## ACTIVITY
Reproduce each record below exactly as written.

## DATA FOR PROCESSING
* * * * * * *
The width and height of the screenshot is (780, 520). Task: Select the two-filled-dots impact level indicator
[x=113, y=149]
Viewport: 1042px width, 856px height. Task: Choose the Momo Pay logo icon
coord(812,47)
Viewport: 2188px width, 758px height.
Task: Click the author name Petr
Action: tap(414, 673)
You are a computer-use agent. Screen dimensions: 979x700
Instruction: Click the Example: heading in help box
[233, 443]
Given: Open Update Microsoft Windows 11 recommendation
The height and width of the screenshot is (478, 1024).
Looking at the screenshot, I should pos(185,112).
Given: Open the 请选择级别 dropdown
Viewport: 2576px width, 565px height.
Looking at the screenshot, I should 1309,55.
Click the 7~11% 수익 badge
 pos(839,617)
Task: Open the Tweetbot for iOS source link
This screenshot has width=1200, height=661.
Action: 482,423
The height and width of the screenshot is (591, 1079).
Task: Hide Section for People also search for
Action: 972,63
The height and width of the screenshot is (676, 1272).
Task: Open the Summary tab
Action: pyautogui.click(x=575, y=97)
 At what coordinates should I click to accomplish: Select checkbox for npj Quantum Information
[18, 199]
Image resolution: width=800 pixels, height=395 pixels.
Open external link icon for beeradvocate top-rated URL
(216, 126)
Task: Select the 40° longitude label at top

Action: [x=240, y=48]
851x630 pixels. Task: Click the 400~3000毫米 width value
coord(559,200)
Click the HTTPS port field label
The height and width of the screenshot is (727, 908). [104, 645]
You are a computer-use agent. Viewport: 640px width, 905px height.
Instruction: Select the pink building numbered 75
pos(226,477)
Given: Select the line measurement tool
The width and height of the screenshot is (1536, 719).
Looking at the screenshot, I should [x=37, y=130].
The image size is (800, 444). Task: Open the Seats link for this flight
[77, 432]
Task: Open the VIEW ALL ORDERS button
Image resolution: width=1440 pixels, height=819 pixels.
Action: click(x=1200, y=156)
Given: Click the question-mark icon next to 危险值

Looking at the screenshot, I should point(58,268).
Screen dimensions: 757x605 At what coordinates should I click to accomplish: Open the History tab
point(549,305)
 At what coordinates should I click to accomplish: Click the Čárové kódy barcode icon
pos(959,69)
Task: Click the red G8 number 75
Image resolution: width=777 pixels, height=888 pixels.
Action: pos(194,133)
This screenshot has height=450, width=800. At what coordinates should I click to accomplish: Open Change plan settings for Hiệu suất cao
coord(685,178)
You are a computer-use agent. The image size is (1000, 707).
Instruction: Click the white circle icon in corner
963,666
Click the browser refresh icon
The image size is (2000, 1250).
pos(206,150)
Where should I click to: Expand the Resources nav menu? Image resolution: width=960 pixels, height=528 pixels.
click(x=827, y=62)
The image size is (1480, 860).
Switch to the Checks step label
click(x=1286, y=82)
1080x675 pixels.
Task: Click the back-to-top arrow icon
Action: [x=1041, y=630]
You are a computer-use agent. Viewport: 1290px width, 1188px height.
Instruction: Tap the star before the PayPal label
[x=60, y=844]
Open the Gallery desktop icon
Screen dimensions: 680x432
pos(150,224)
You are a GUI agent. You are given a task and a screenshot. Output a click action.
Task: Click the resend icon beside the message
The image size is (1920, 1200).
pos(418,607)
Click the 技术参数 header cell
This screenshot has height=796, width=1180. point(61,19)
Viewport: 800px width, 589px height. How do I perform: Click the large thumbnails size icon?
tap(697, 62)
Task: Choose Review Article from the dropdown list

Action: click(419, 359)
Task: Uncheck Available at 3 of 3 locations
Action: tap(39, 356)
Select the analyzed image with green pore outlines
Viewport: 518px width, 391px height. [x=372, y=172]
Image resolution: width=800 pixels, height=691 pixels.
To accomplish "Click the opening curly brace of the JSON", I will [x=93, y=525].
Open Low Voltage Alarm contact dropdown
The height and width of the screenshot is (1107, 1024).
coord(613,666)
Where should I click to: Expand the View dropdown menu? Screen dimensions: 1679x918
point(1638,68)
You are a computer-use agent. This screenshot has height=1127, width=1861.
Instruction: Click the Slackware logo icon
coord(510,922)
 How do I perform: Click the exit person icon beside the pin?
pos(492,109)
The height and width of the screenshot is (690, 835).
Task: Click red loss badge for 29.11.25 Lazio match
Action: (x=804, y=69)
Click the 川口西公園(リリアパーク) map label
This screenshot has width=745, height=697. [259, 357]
* * * * * * *
## TASK ANSWER
The width and height of the screenshot is (780, 520). Task: Select the two-filled-dots impact level indicator
[x=113, y=149]
Viewport: 1042px width, 856px height. Task: Choose the Momo Pay logo icon
coord(812,47)
Viewport: 2188px width, 758px height.
Task: Click the author name Petr
Action: tap(414, 673)
You are a computer-use agent. Screen dimensions: 979x700
Instruction: Click the Example: heading in help box
[233, 443]
Given: Open Update Microsoft Windows 11 recommendation
The height and width of the screenshot is (478, 1024).
Looking at the screenshot, I should pos(185,112).
Given: Open the 请选择级别 dropdown
Viewport: 2576px width, 565px height.
Looking at the screenshot, I should 1309,55.
Click the 7~11% 수익 badge
 pos(839,617)
Task: Open the Tweetbot for iOS source link
This screenshot has width=1200, height=661.
Action: 482,423
The height and width of the screenshot is (591, 1079).
Task: Hide Section for People also search for
Action: 972,63
The height and width of the screenshot is (676, 1272).
Task: Open the Summary tab
Action: pyautogui.click(x=575, y=97)
 At what coordinates should I click to accomplish: Select checkbox for npj Quantum Information
[18, 199]
Image resolution: width=800 pixels, height=395 pixels.
Open external link icon for beeradvocate top-rated URL
(216, 126)
Task: Select the 40° longitude label at top

Action: [x=240, y=48]
851x630 pixels. Task: Click the 400~3000毫米 width value
coord(559,200)
Click the HTTPS port field label
The height and width of the screenshot is (727, 908). [104, 645]
You are a computer-use agent. Viewport: 640px width, 905px height.
Instruction: Select the pink building numbered 75
pos(226,477)
Given: Select the line measurement tool
The width and height of the screenshot is (1536, 719).
Looking at the screenshot, I should [x=37, y=130].
The image size is (800, 444). Task: Open the Seats link for this flight
[77, 432]
Task: Open the VIEW ALL ORDERS button
Image resolution: width=1440 pixels, height=819 pixels.
Action: click(x=1200, y=156)
Given: Click the question-mark icon next to 危险值

Looking at the screenshot, I should point(58,268).
Screen dimensions: 757x605 At what coordinates should I click to accomplish: Open the History tab
point(549,305)
 At what coordinates should I click to accomplish: Click the Čárové kódy barcode icon
pos(959,69)
Task: Click the red G8 number 75
Image resolution: width=777 pixels, height=888 pixels.
Action: pos(194,133)
This screenshot has height=450, width=800. At what coordinates should I click to accomplish: Open Change plan settings for Hiệu suất cao
coord(685,178)
You are a computer-use agent. The image size is (1000, 707).
Instruction: Click the white circle icon in corner
963,666
Click the browser refresh icon
The image size is (2000, 1250).
pos(206,150)
Where should I click to: Expand the Resources nav menu? Image resolution: width=960 pixels, height=528 pixels.
click(x=827, y=62)
The image size is (1480, 860).
Switch to the Checks step label
click(x=1286, y=82)
1080x675 pixels.
Task: Click the back-to-top arrow icon
Action: [x=1041, y=630]
You are a computer-use agent. Viewport: 1290px width, 1188px height.
Instruction: Tap the star before the PayPal label
[x=60, y=844]
Open the Gallery desktop icon
Screen dimensions: 680x432
pos(150,224)
You are a GUI agent. You are given a task and a screenshot. Output a click action.
Task: Click the resend icon beside the message
The image size is (1920, 1200).
pos(418,607)
Click the 技术参数 header cell
This screenshot has height=796, width=1180. point(61,19)
Viewport: 800px width, 589px height. How do I perform: Click the large thumbnails size icon?
tap(697, 62)
Task: Choose Review Article from the dropdown list

Action: click(419, 359)
Task: Uncheck Available at 3 of 3 locations
Action: tap(39, 356)
Select the analyzed image with green pore outlines
Viewport: 518px width, 391px height. [x=372, y=172]
Image resolution: width=800 pixels, height=691 pixels.
To accomplish "Click the opening curly brace of the JSON", I will [x=93, y=525].
Open Low Voltage Alarm contact dropdown
The height and width of the screenshot is (1107, 1024).
coord(613,666)
Where should I click to: Expand the View dropdown menu? Screen dimensions: 1679x918
point(1638,68)
You are a computer-use agent. This screenshot has height=1127, width=1861.
Instruction: Click the Slackware logo icon
coord(510,922)
 How do I perform: Click the exit person icon beside the pin?
pos(492,109)
The height and width of the screenshot is (690, 835).
Task: Click red loss badge for 29.11.25 Lazio match
Action: (x=804, y=69)
Click the 川口西公園(リリアパーク) map label
This screenshot has width=745, height=697. [259, 357]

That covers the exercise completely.